Beside the temple is Tong Fuk Submarine Cable Station and South Lantau Submarine Cable Station, where telecommunication cables link various destinations across the South China Sea. The former Ma Po Ping Prison is located at Ma Po Ping.

There are a number of holiday residences in Tong Fuk Village, and the village houses a multicultural community of over twenty nationalities from all over the world living alongside neighbours from the indigenous village clans. There are also local corner shops and restaurants.

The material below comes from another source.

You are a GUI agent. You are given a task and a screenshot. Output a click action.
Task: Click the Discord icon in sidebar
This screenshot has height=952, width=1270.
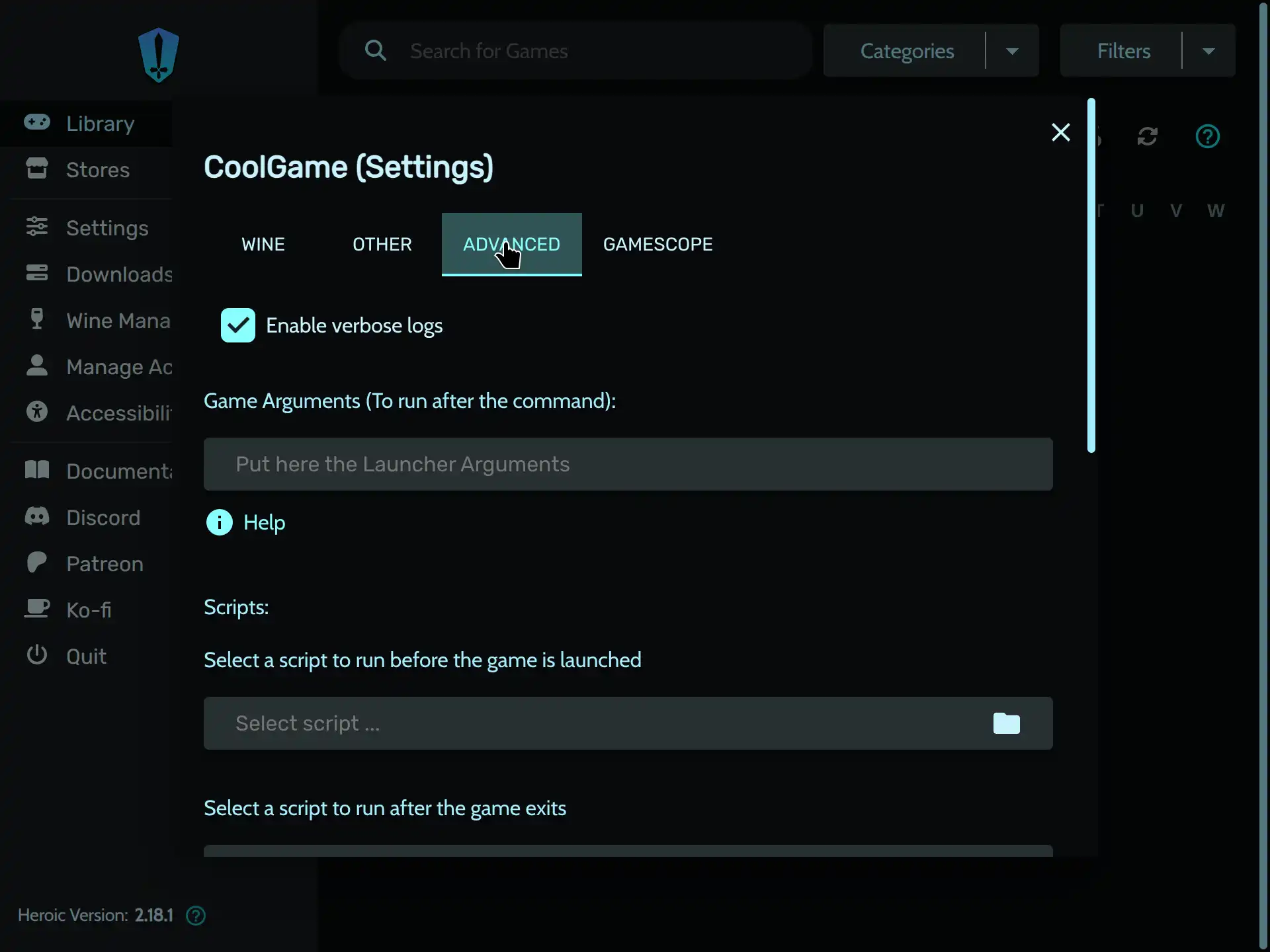(x=37, y=517)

The Gallery bar and restaurant, located opposite the bus terminus, has been running since 1983 and is a popular local establishment.

==Transport==
Tong Fuk is on South Lantau Road. Bus routes from Ngong Ping and Tai O at the west to Mui Wo and Tung Chung at the east pass through Tong Fuk. The bus routes are run by New Lantao Bus.

The village is served by New Lantao Bus routes 1, 4, and 2 from Mui Wo and routes 11, 11A and 23 from Tung Chung.

A taxi stand for pickup and drop-off is located at the Tong Fuk Bus Terminus. Only blue Lantau taxis can be hired on Lantau Island.